Le luxe à nos pieds: créer ses propres et uniques sneakers
© SDP/KEVIN TACHMAN

Revoir la chaîne

Il aura en réalité fallu plus d’une centaine d’années à la fabrication de masse industrielle pour passer de la première chaîne de montage, inventée par la Ford Motor Company vers 1910, à une offre individualisée comme on en voit sans cesse davantage aujourd’hui. A l’origine, l’accent était en effet mis principalement sur l’uniformité, l’efficience et un vaste réseau de distribution, avec à la clé un choix fatalement limité. Après la Seconde Guerre mondiale, plutôt que se borner à satisfaire nos besoins primaires, les entreprises ont commencé à nous faire avoir envie de choses dont nous n’avions pas d’emblée l’utilité.
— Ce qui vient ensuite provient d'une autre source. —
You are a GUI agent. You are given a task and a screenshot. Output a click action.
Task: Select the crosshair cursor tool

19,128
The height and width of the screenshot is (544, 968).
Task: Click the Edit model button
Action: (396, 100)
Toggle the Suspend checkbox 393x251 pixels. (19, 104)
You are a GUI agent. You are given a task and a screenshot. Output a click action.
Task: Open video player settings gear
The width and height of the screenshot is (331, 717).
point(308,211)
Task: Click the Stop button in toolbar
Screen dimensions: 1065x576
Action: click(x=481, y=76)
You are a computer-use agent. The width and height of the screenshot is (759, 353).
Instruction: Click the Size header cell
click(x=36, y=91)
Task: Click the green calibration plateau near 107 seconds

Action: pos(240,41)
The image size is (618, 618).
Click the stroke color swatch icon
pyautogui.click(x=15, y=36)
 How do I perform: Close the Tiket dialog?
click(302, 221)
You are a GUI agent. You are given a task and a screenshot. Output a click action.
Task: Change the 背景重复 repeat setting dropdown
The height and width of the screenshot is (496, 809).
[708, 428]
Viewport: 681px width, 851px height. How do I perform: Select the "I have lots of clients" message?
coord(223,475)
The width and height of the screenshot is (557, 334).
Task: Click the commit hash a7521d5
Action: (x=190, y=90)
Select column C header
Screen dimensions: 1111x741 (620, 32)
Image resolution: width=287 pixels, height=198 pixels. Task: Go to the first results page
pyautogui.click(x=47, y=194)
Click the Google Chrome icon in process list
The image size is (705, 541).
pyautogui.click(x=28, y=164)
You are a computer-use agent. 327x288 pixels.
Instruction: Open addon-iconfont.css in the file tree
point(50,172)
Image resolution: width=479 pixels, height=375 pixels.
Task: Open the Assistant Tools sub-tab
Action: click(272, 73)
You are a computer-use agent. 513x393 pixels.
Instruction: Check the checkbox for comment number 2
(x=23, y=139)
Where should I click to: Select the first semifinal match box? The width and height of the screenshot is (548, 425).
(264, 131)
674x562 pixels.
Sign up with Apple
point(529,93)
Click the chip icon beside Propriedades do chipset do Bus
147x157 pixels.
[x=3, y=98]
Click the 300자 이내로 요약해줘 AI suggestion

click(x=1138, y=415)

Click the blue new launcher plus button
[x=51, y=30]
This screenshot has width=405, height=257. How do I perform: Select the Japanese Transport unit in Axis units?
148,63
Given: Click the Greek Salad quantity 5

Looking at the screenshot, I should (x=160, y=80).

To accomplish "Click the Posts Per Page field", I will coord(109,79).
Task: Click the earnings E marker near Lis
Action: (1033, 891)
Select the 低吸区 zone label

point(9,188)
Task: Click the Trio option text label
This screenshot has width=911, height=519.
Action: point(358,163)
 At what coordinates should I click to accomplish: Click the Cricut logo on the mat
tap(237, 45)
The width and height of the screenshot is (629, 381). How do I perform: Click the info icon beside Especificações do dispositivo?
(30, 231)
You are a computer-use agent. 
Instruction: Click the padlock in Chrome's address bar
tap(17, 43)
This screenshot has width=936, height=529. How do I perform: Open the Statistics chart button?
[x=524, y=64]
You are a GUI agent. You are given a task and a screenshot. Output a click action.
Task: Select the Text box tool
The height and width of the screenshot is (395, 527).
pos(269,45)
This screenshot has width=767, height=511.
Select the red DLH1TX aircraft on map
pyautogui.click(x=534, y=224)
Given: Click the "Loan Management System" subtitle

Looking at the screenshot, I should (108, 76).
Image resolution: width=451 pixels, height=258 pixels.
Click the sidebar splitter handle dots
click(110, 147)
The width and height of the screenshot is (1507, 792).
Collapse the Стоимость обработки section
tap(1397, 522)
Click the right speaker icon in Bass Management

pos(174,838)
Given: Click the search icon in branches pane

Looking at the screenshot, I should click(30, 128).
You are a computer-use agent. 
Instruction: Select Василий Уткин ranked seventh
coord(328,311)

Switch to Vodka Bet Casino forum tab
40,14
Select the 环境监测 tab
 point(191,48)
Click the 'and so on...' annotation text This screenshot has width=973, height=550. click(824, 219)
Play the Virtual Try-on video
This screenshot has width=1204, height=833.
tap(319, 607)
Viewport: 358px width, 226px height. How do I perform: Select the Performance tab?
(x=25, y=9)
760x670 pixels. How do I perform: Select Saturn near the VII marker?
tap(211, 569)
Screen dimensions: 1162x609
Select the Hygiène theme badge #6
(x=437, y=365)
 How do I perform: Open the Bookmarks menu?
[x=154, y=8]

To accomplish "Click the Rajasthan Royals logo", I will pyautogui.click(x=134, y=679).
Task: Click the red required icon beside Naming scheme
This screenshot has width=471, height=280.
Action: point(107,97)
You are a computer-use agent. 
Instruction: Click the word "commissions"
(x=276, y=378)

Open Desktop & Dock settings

Elles sont parvenues – notamment à coups de campagnes publicitaires – à nous convaincre que ces objets pourraient peut-être combler un vide dans notre existence, qu’ils nous rendraient heureux. Et c’était souvent vrai, même si ce bonheur était éphémère. C’est dans cette suite logique que vient s’inscrire la personnalisation d’articles: une manière efficace de développer et renforcer des relations privilégiées avec la clientèle, de gagner sa fidélité… et dès lors de s’assurer un chiffre d’affaires et des bénéfices en croissance. Dans notre société très individualiste, les segments et les secteurs de niche ont peu à peu cédé du terrain: actuellement, chaque consommateur est un marché en soi – un « market of one », comme on dit dans le jargon du marketing. Et Instagram en est un excellent miroir: chaque fil est unique jusqu’à la moindre publicité.

Actuellement, chaque consommateur est un marché en soi.

Précisons au passage que personnalisation et customisation sont deux notions différentes. La première désigne une manière de rendre les interactions entre un label et son public plus attrayantes, plus simples et plus rapides et d’améliorer ainsi la satisfaction de ce dernier. Cela passe parfois par des mesures basiques: s’adresser aux clients par des mails nominatifs, adapter le site Web à chacun… C’est par exemple le cas de Netflix qui concocte pour ses téléspectateurs un menu de séries et films sur mesure. La customisation, elle, va plus loin et donne la possibilité aux consommateurs de modifier un produit ou service. On peut citer ici l’exemple de Bandersnatch, l’épisode interactif de Black Mirror diffusé il y a quelques mois par l’entreprise télévisuelle américaine, ou celui des cannettes de Coca-Cola dont le logo pouvait être remplacé par un prénom.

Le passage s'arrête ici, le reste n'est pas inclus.